Trump, alongside Netanyahu, says he favors two-state solution

JTA

WASHINGTON (JTA) — President Donald Trump said ahead of a meeting with Israeli Prime Minister Benjamin Netanyahu that he favors the two-state solution and that he hopes to reveal his peace plan within four months.

“I like the two-state solution,” Trump said, appearing Wednesday with Netanyahu at the United Nations during the world body’s General Assembly. “That’s what I think works best.”

The statement was less than a definitive walkback from Trump’s comments soon after he assumed office, in which he appeared to retreat from years of U.S. policy that supported a Palestinian state alongside Israel as an outcome of a final status peace deal. But the president suggested that two states would be wrapped into the peace proposal now being drafted by a team led by his son-in-law, Jared Kushner.

Netanyahu, who since 2017 also has retreated from a two-state commitment, played down the significance of Trump’s statement.

“Everyone defines the term ‘state’ differently,” he told reporters after the Trump meeting, Haaretz reported. “I am willing for the Palestinians to have the authority to rule themselves without the authority to harm us.”

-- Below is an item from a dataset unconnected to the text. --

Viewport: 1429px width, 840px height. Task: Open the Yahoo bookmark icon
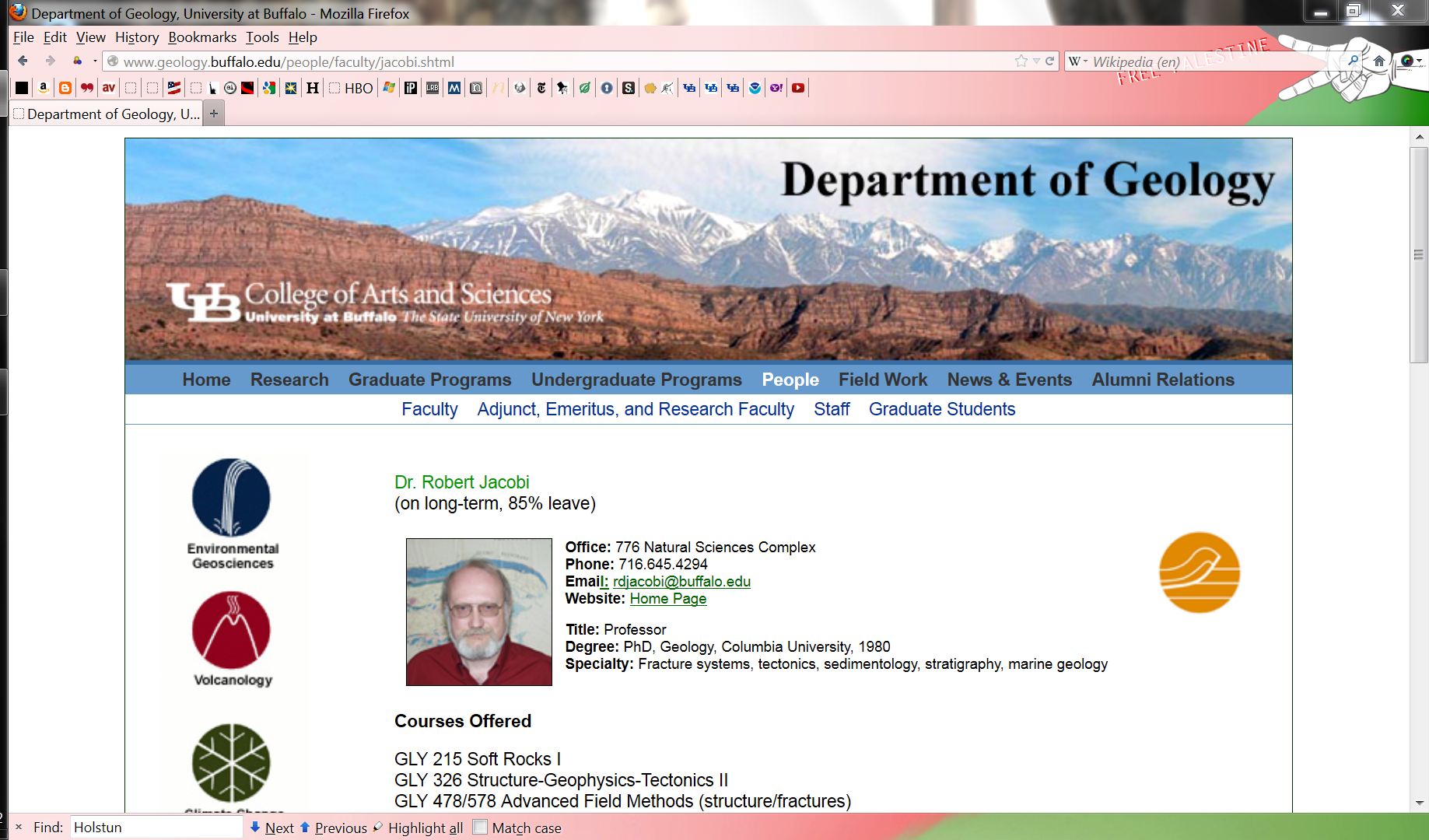776,88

Trump predicted the plan would appear by early next year.

“I would say over the next two to three to four months, something like that,” he said. “That would be the time that I’d like to at least release the plan.”

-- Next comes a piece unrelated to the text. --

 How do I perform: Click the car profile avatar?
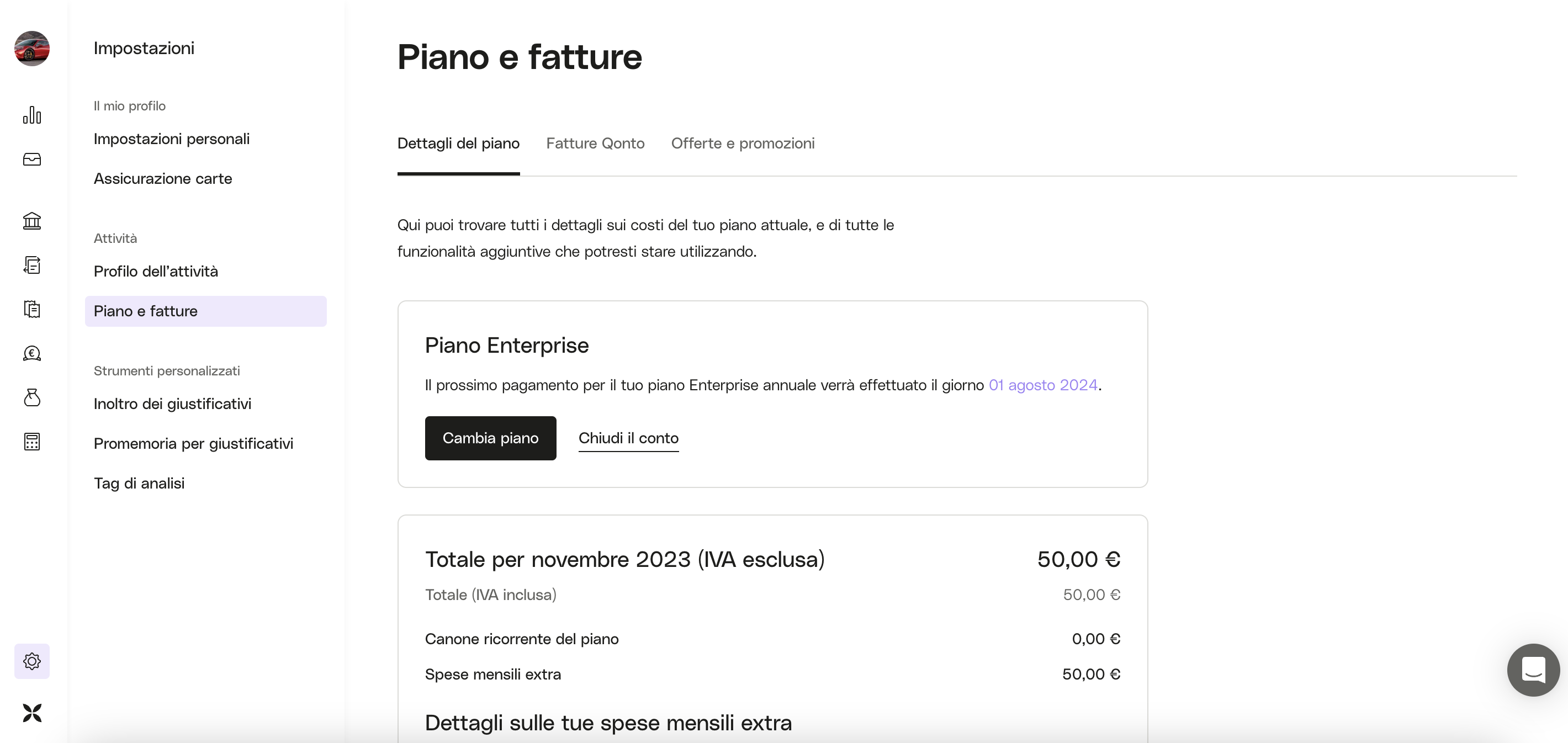coord(31,49)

Trump said he was confident the Palestinians would return to the effort to revive the peace talks, although they quit the process in December after Trump recognized Jerusalem as Israel’s capital.

Trump has cut off all U.S. assistance to the Palestinians. He suggested that if they rejoined the process, aid would resume.

“We were being abused by the leadership of the Palestinians and giving them all of this money,” he said. “So now we’re not. But that will start up again and it’ll start up — I look forward to it because they use it for some purposes that are good.”

Kushner and his team, including lead negotiator Jason Greenblatt and ambassador to Israel David Friedman, have not released any details of their proposed deal, which has frustrated their efforts to garner support for it.

Jordan’s King Abdullah, also in New York for the General Assembly, met privately with Jewish leaders and dismissed reports that Arab nations were lining up behind the peace proposal, saying that none of them — including himself — have any idea what’s in it.

Netanyahu thanked Trump for moving the embassy to Jerusalem, and also for his tough posture toward Iran, particularly for pulling out of the 2015 nuclear deal, which traded sanctions relief for a partial rollback of Iran’s nuclear program. Netanyahu led opposition to the deal, and Trump this year restored some sanctions on Iran.

“I think that the fact that you brought American sanctions to bear has cut the cash machine of Iran and its campaign of carnage and conquest of the Middle East,” Netanyahu said.

The international community has mostly opposed the U.S. pullout, and Europe, Russia and China hope to sustain the deal even with the U.S. absence.

Trump chaired a session of the U.N. Security Council on Tuesday and asked other nations to reinstate Iran sanctions.

“I ask all members of the Security Council to work with the United States to ensure the Iranian regime changes its behavior and never acquires a nuclear bomb,” he said.

Trump didn’t make much headway, at least gauging the reactions of the diplomats present.

“The unilateral withdrawal of the United States from [the deal] creates a serious threat to nonproliferation,” Russian Foreign Minister Sergei Lavrov said.

Trump’s two top foreign policy deputies, National Security Adviser John Bolton and Secretary of State Mike Pompeo, made the case for Iran’s isolation Tuesday at a conference convened by United Against a Nuclear Iran, a group that has led the charge against the deal and has ties to the centrist and right-wing pro-Israel community.